An die Präsentation der Forschungsergebnisse der Studierenden schloss sich die Podiumsdiskussion an, die Frau Prof. Dr. Deppe moderierte und in der alle Diskutantinnen und Diskutanten berichteten, in welchen Positionen und Funktionen sie sich vor, während und nach der Wiedervereinigung befanden und was sie persönlich mit dem Thema der Diskussion verbindet. Herr Prof. Dr. Schluß, Frau Erhardt und Herr Dr. Lambrecht brachten darüber hinaus ihre Expertise aus ihrer eigenen Forschungsarbeit ein. Im Zentrum der Diskussion standen die eigenen Erfahrungen mit organisatorischen und administrativen Veränderungen während der Wiedervereinigung. Sie berichteten über Herausforderungen bei der Auswahl von Schulbüchern, deren Verteilung an die Schulen sowie die Kriterien, nach denen Schulbücher ausgewählt wurden. Besondere Aufmerksamkeit galt dem Umgang mit veralteten Büchern, die ideologische Inhalte enthielten, die nach der Wiedervereinigung nicht mehr erwünscht waren. Der Diskussionsschwerpunkt lag auf der Darstellung Europas in den Curricula und Schulbüchern in BRD und DDR vor der Wiedervereinigung sowie in kurz danach in Ostdeutschland. Es wurde erörtert, wie sich die Sicht auf Europa während der Teilung darstellte und inwiefern sich diese nach der Wiedervereinigung veränderte. Es wurde auch über die Wahrnehmung älterer Schulbücher aus Westdeutschland gesprochen, die im Rahmen von ‚Schulbuchspenden‘ in den Osten gelangten. In diesem Rahmen stellten sich die Diskutantinnen und Diskutanten auch Fragen nach den Themen und Perspektiven, die früher stark vertreten waren und heute verschwunden sind, dem Bewusstsein in der Bevölkerung für die Ideologisierung der DDR-Schulbücher und den wahrgenommenen Paradigmenwechsel in der Art und Weise, wie Lehrbücher Wissen und Zusammenhänge vermitteln.
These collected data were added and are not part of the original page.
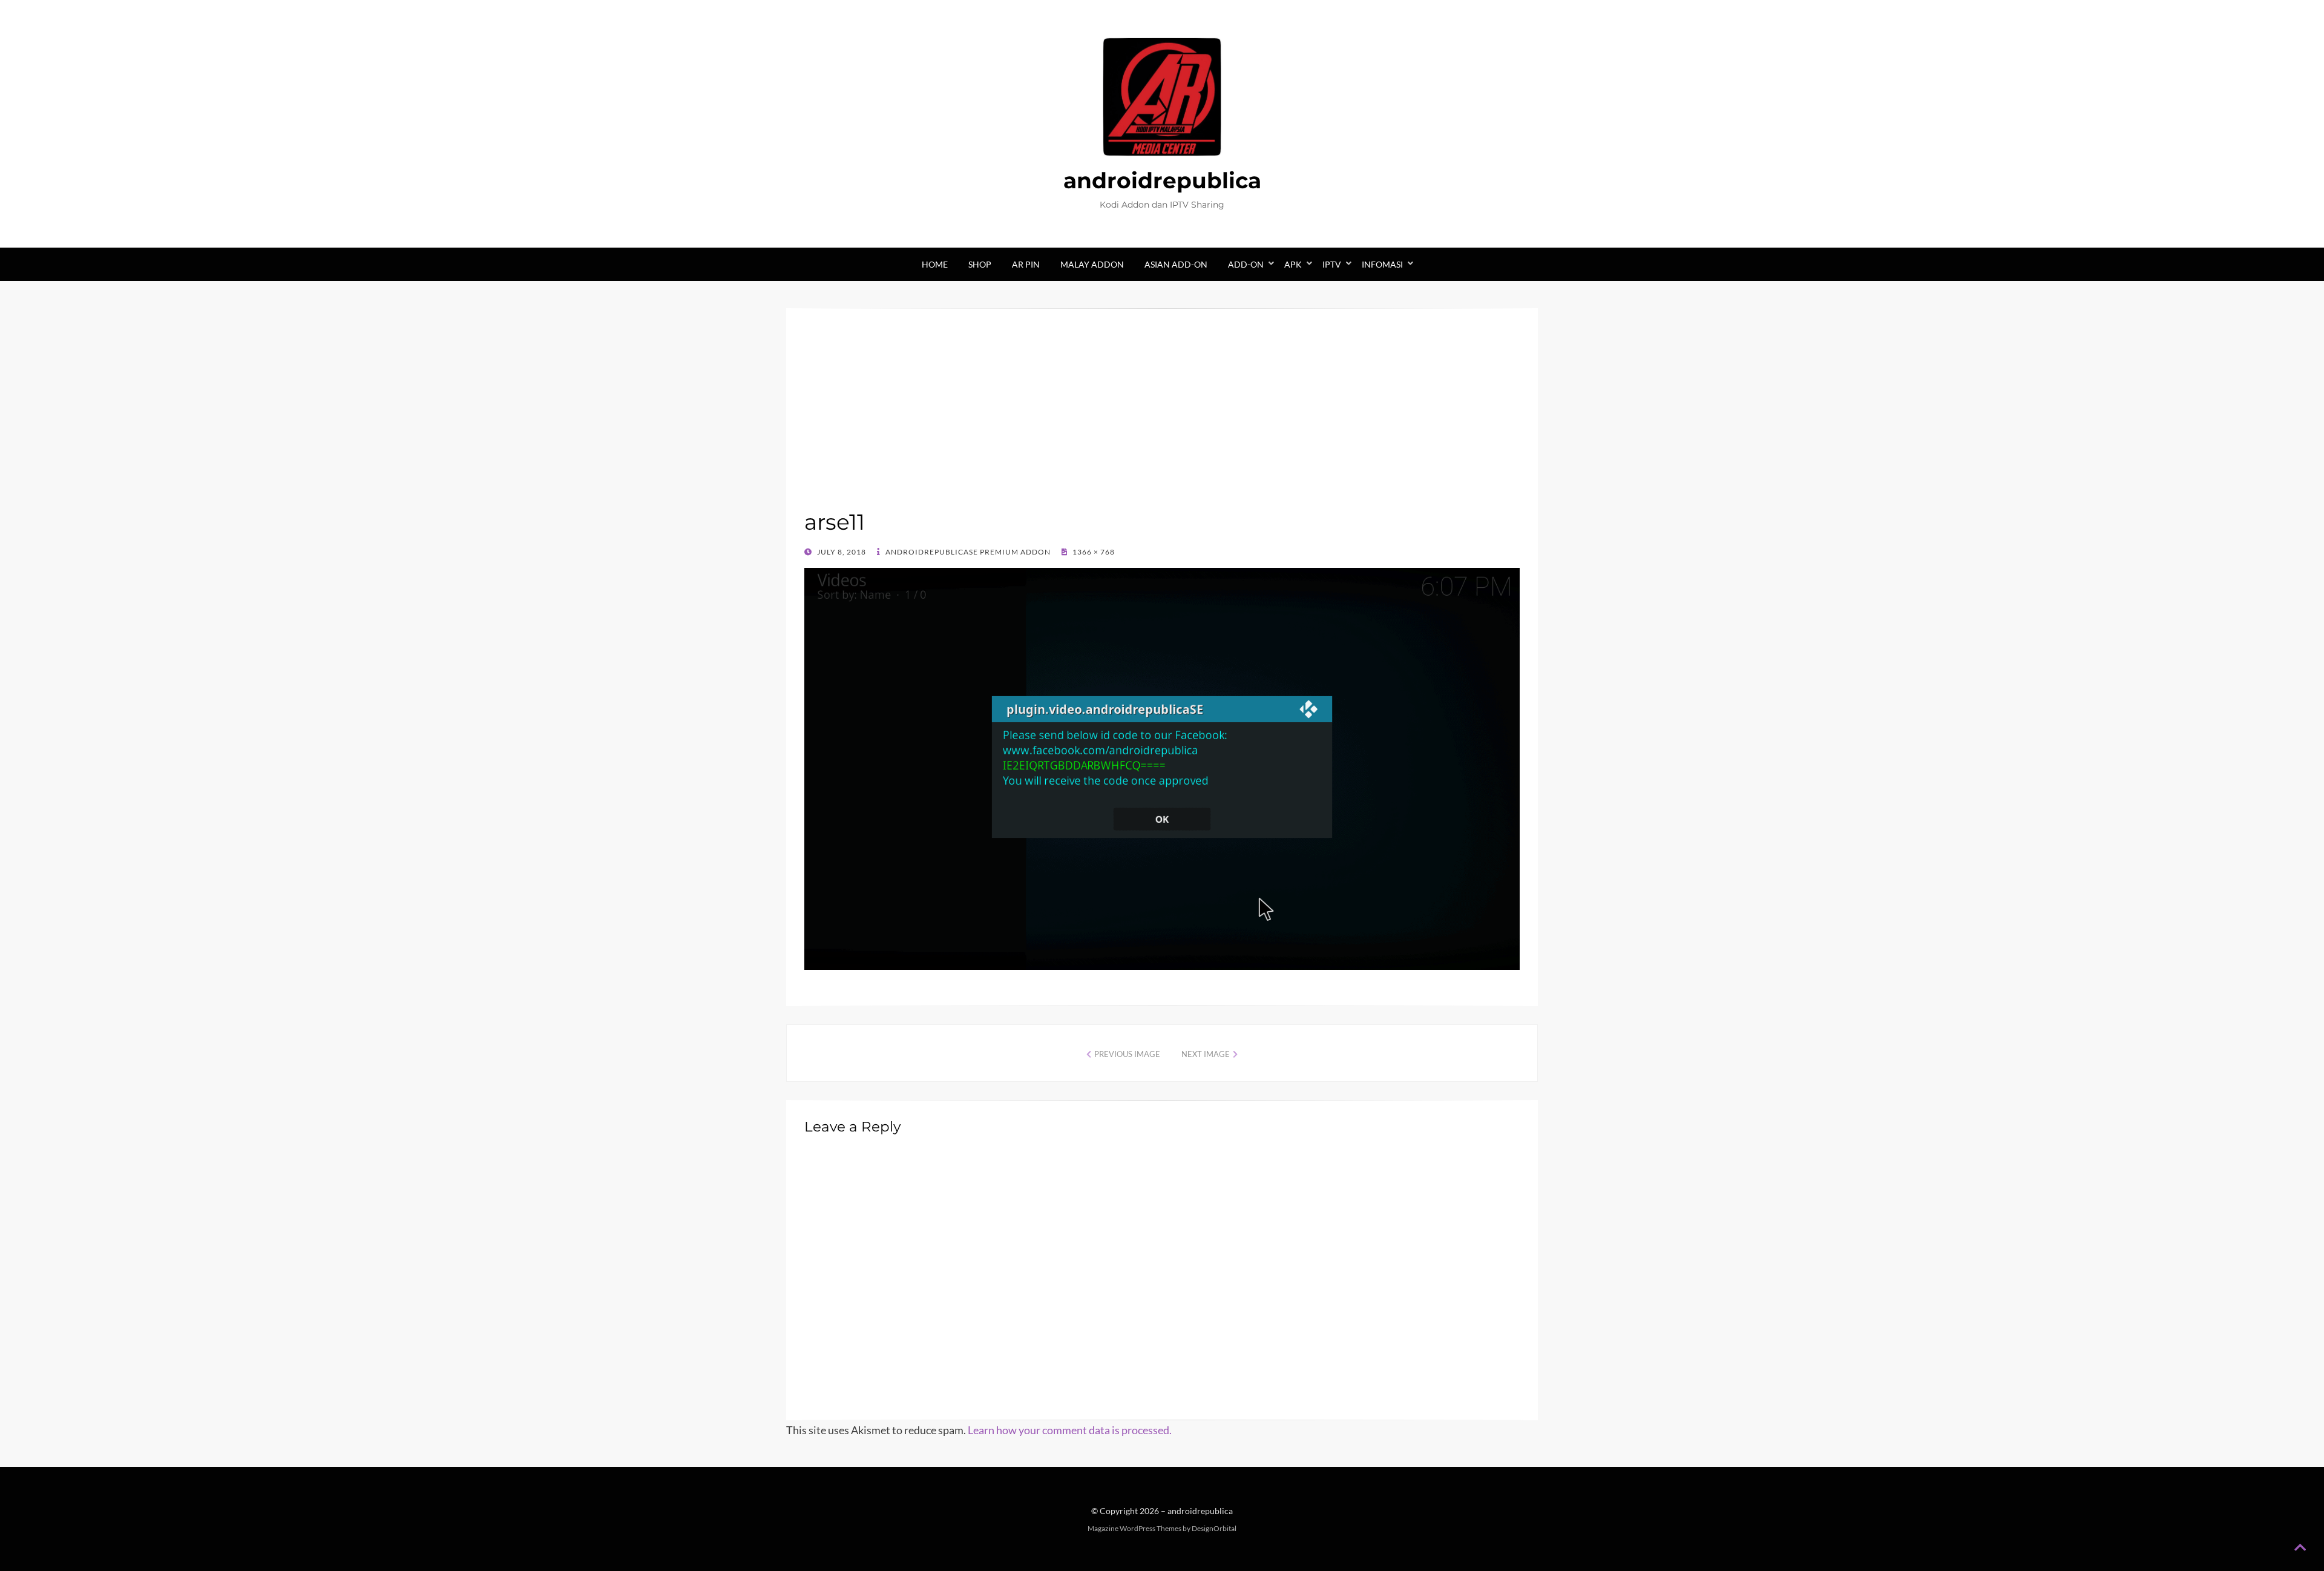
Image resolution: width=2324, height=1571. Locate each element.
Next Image (1205, 1054)
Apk (1293, 264)
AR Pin (1026, 264)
Ziel war die Eröffnung eines multiperspektivischen Erfahrungsraums zwischen Wissenschaft, Zeitzeuginnen und -zeugen sowie Studierenden, um einen differenzierten Blick auf die Veränderungen in den Curricula und Schulbüchern in Ost- und Westdeutschland vor und nach der Wiedervereinigung zu gewinnen und den Austausch zwischen Perspektiven und Generationen zu ermöglichen. Die Diskussionen verdeutlichten die Komplexität des Wandels, dem schulische Inhalte und Curricula nach der Wiedervereinigung unterlagen. Besonders die Sicht auf Europa und dessen Darstellung in den Schulbüchern wurde intensiv beleuchtet und regte schließlich das anschließende TUCculture2025-Projekt „Aneca: Angesprochen Chemnitz – Ausgesprochen Europa“ an, das sich Chemnitzer Zeitzeuginnen und Zeitzeugen, insbesondere Schülerinnen und Schüler, Lehrkräfte und Entscheidungsträgerinnen und -träger, widmet.

Die Professur für Allgemeine Erziehungswissenschaft bedankt sich herzlich für die Bewilligung dieses Projektes bei der Technischen Universität, für die Diskussionsbereitschaft bei den Diskutantinnen und Diskutanten und für die inhaltliche Gestaltung der Analyse durch die Studierenden Emily Lindner, Adelina März und Johanna Enya Stiller; Michelle Porges, Lilly-Elaine Frenzel und Luisa Püffke; Nena Balster, Luisa Vanessa Hoff, Tina Richter und Marie-Luise Dittrich; Justine Langklotz, Emily Schuster und Franz Artur Kaiser; Leonie Teller und Max Schulze; Alexa Böhmichen, Kyara Eichler, Lucas Neuber und Vivien Lang!